Hong Kong International Airport was ranked Asia-Pacific's fourth-busiest for international passengers for the first eight months of this year, rising sharply from 30th spot last year when the city's harsh Covid-19 travel restrictions were still in effect.

But industry bodies warned that staffing shortages and supply chain issues remained in the way of the airport recovering fully and reclaiming the No 1 spot it held consistently before the pandemic. It handled 71.5 million passengers in 2019.

Singapore's Changi Airport ranked first from January to August, with almost 38 million passengers. That was an 84 per cent recovery rate compared with the 45 million it handled in the first eight months of 2019, according to data compiled by Singaporean consulting firm Sobie Aviation.

Seoul's Incheon Airport was second at 35 million passengers, a 73 per cent recovery rate, and Bangkok Suvarnabhumi Airport was third with 25.5 million passengers, a rate of 72 per cent.

Hong Kong's airport handled 24.3 million passengers, just under half the pre-pandemic number, while Taiwan Taoyuan Airport was fifth with 21.8 million passengers, which was a recovery rate of 67 per cent.

Hong Kong fell back among Asia-Pacific airports as the city kept its tough pandemic restrictions on international arrivals even as other destinations began opening up to visitors.

The city only eased its restrictions last December, and allowed quarantine-free travel with mainland China in February.

The Airport Authority, which runs the airport, had projected that passenger traffic would return to 80 per cent of pre-pandemic levels by the end of the year, with full recovery by the close of next year. In August, Hong Kong reached 67 per cent of its pre-pandemic levels.

In July, the International Air Transport Association (IATA) revised its projections for Hong Kong's aviation recovery, forecasting that the airport would reach pre-pandemic passenger levels by the end of next year, three years earlier than the global airline body previously expected.

Association of Asia Pacific Airlines director general Subhas Menon said the region's airlines carried 171 million international passengers during the first eight months of the year, just more than two-thirds of the number for the same period in 2019.

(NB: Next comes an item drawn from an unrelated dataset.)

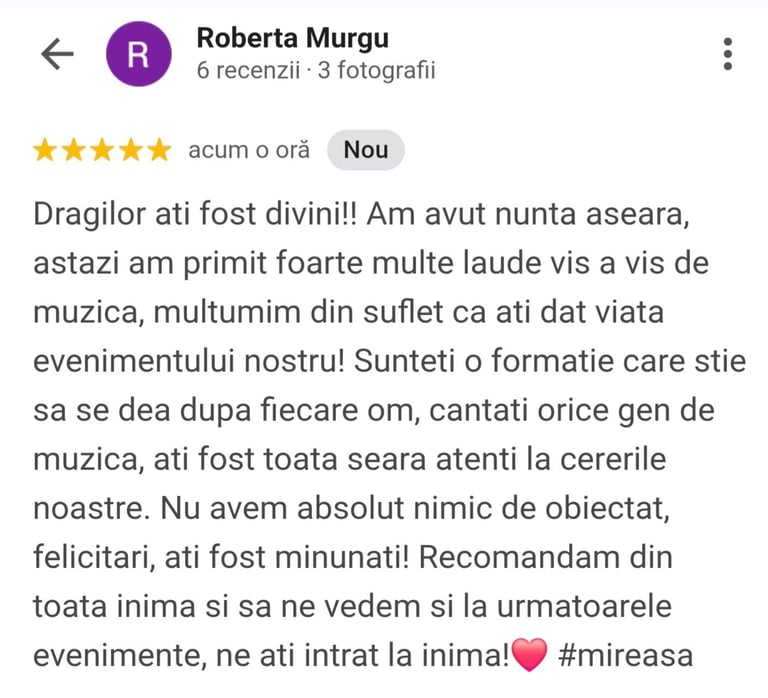Select the fourth rating star
768x698 pixels.
point(131,150)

Noting that competition was intensifying globally, he said in a statement on Thursday that Asian airlines remained focused on increasing productivity.

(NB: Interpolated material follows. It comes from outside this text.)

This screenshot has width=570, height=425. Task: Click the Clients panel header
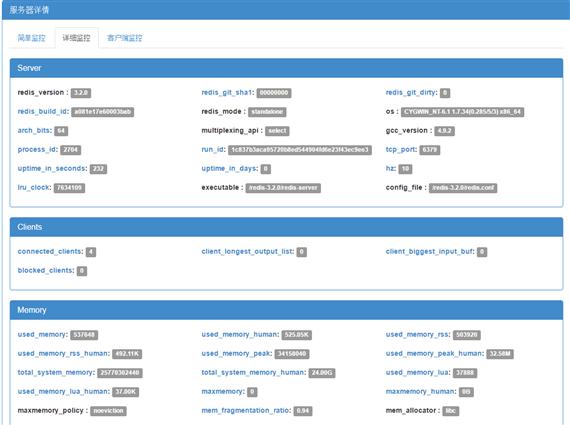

Aviation analyst Brendan Sobie said it was encouraging to see the same top five airports were back in the rankings in August, as North Asian airports recovered traffic levels.

In August, Seoul's Incheon overtook Singapore's Changi Airport for the first time this year. Hong Kong's airport was the third-busiest every month from May to August.

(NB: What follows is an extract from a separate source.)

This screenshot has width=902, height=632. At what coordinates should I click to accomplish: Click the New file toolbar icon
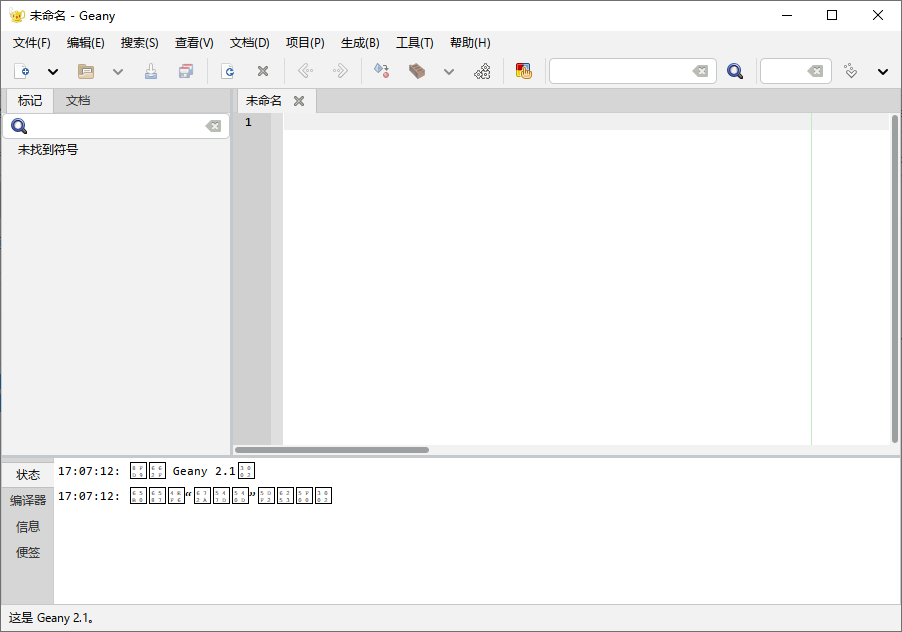tap(22, 71)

Sobie said it would take time for Hong Kong to close the gap with Singapore, as the former's 3.99 million passengers in August were more than a million behind Changi's 5.15 million.

While next year was difficult to predict, he said "there is a chance that Hong Kong could come back to No 1".

He added that the final stretch of recovering to pre-pandemic levels would be the most difficult, noting that Singapore and Bangkok had opened up earlier and seen traffic plateau in recent months.

Staffing shortages at airports and airlines, supply chain issues and fleet constraints were among the hurdles in the way to returning to pre-pandemic levels, he added.

That view was echoed by Xie Xingquan, IATA's regional vice-president for North Asia, who told the Post that supply side challenges would hinder airlines' ability to add back capacity to serve strong travel demand.

He said these included a worldwide shortage of spare parts for aircraft, delays in the delivery of new planes, backlogs in aircraft maintenance and servicing, and a shortage of skilled workers including pilots and flight attendants.

Senior lecturer Andrew Yuen Chi-lok, of Chinese University's Aviation Policy and Research Centre, said Hong Kong's labour shortage remained the "major issue".

He expected the situation to improve gradually, helped by the government's plan to bring in 6,300 aviation employees, part of a wider effort to import 20,000 foreign workers.

There are about 53,000 workers at Hong Kong's airport, a third fewer than the 78,000 employed before the Covid-19 pandemic.